When the Great Chicago Fire of 1871 happened, we took a hard look at building codes and regulations and made the changes so that it would never happen again. This is the same approach we must adopt when dealing with pandemics.
COVID-19 changed our entire way of life. Since its start, more than 1 million Americans have died from the virus. It has claimed more than 6.3 million lives worldwide—with no end in sight.
Retired nurse Patricia Frieson, a 61-year-old resident of the 1st Congressional District, was the first person in Illinois to die of COVID-19. Her sister, Wanda Bailey, succumbed to the virus nine days later.
Illinois’ 1st Congressional District is predominantly Black and Latino, the communities hardest hit by COVID-19 due to pre-existing economic inequalities and health disparities. Many families in the South and Southwest side of Chicago and the suburbs, woke up on March 20, 2022—the first day of the state’s “stay-at-home order”—as “essential workers.” Working class families with vital jobs necessary to maintain the nation’s supply chain going—grocery employees, bank tellers, plumbers, electricians, health care workers, paramedics, cops and firefighters—were tasked with the difficult responsibility of showing up to work and putting their health, and that of their families, at risk for the sake of our country. Decades of disinvestment in marginalized communities led to COVID-19 ravaging the population reclassified as “frontline workers.”
COVID-19 showed us our country’s vulnerability. Addressing it, and preparing for the next pandemic, is vital to the survival and success of the American way of life. The cost of COVID-19 to the U.S. is upwards of $16 trillion dollars. Equity in pandemic relief is vital to the economic mobility and vibrancy of the 1st Congressional District. There’s no better way to say “America is back,” then by getting COVID-19 under control and using its lessons to prevent the next pandemic by implementing the following policy positions:
- Establishing independent oversight of labs conducting dual-use research of concern. We must create consequences that are strictly enforced when noncompliance with safety and security protocols occurs—or risk losing millions more lives. The review of this work should be controlled by an independent committee concerned with preventing the next pandemic, rather than by the same groups funding this critical research. Supervision should be moved away from the National Institutes of Health in order for unbiased oversight to occur.

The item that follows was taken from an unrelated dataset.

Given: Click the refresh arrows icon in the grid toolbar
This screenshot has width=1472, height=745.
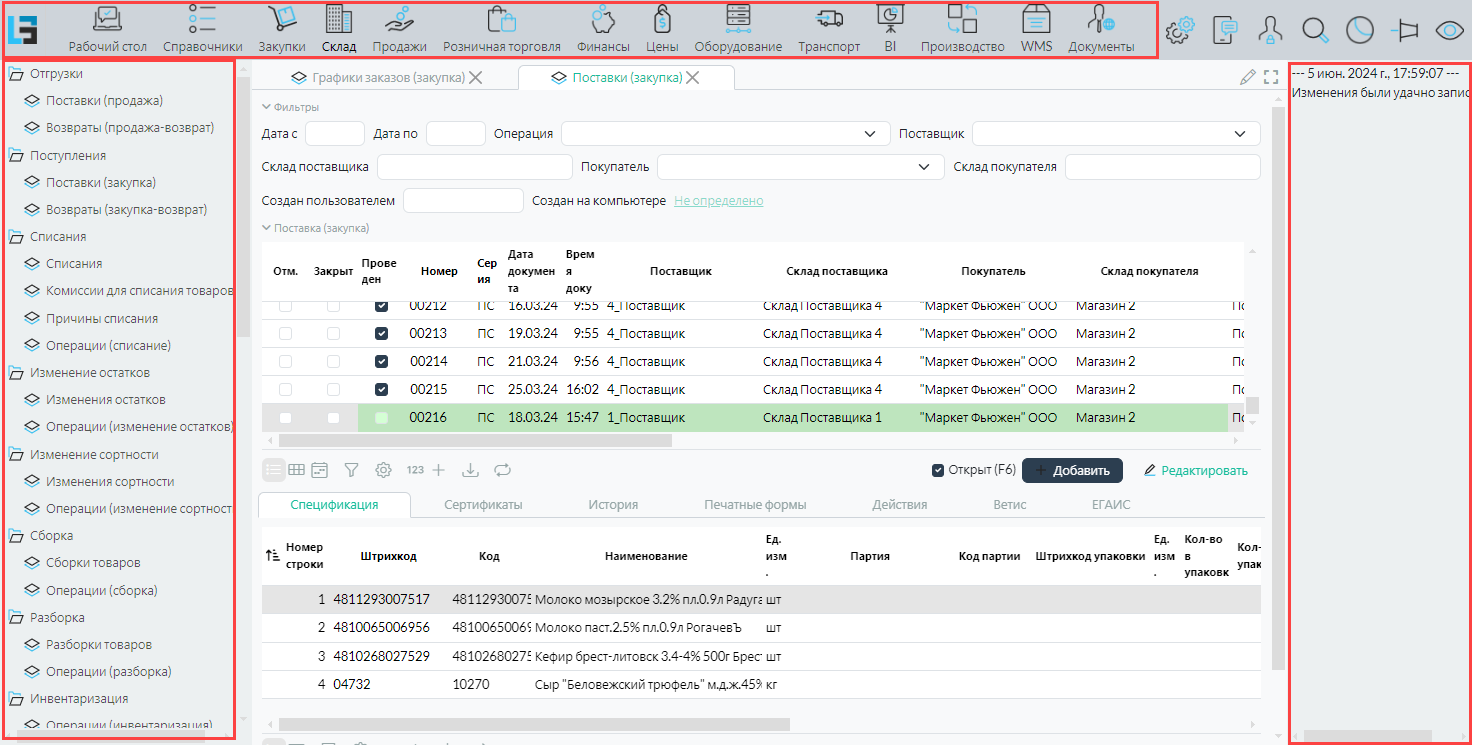Looking at the screenshot, I should click(502, 470).
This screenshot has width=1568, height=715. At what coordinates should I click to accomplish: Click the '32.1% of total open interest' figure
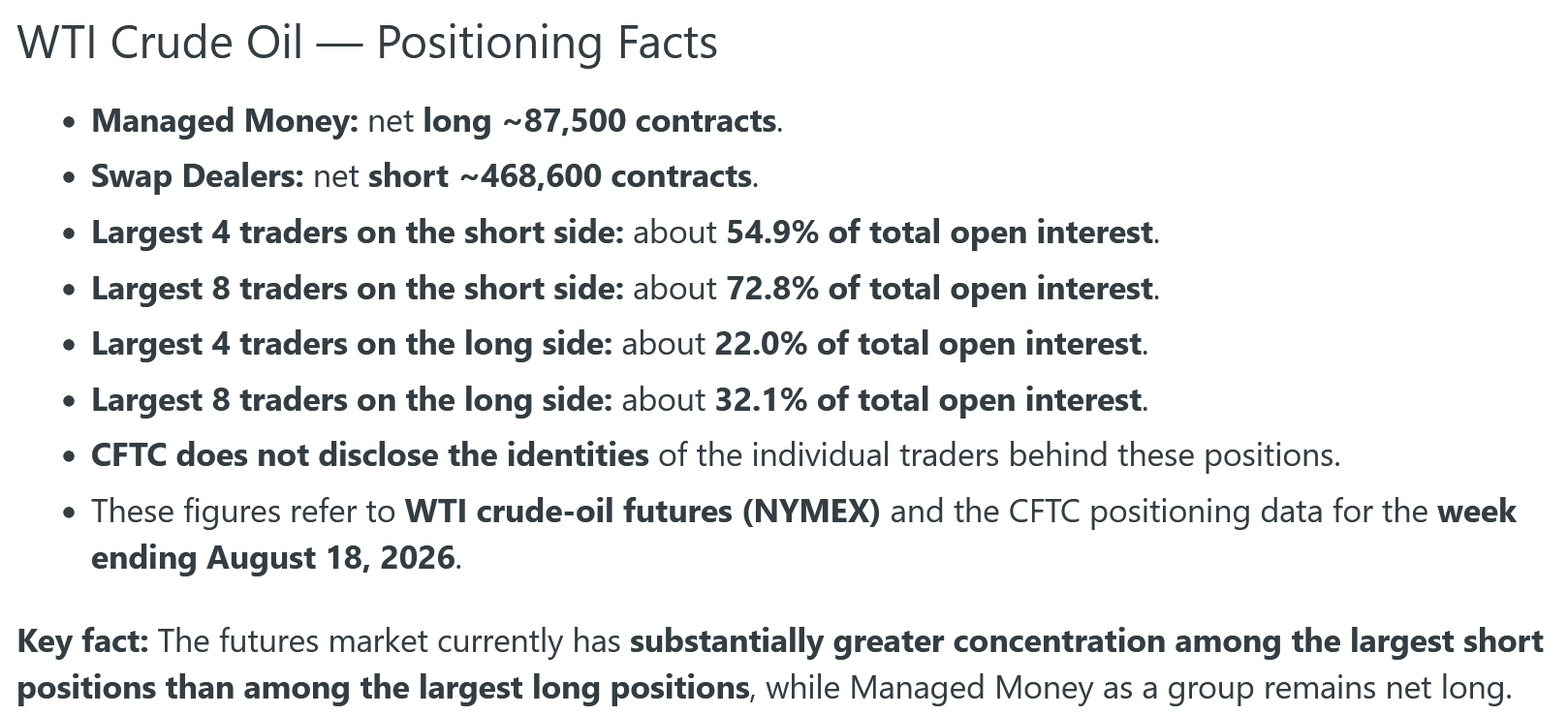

- Being proactive about investing in scientific research allows for a better understanding of biosecurity. Creating a foundation for the fast development and distribution of life-saving vaccines is essential.
- Promoting media literacy to minimize the spread of misinformation, rumors and lies that can lead to misguided decisions that result in death, as seen during the COVID-19 pandemic.
The 1st Congressional District needs more than an advocate for federal funds and pandemic preparedness. The district requires a responsible and transparent steward of the cashflow that will go where it is needed the most—to its residents.
Working to prevent the next pandemic is not only vital to our nation’s economy, but also necessary to ensure a high-quality of life for residents.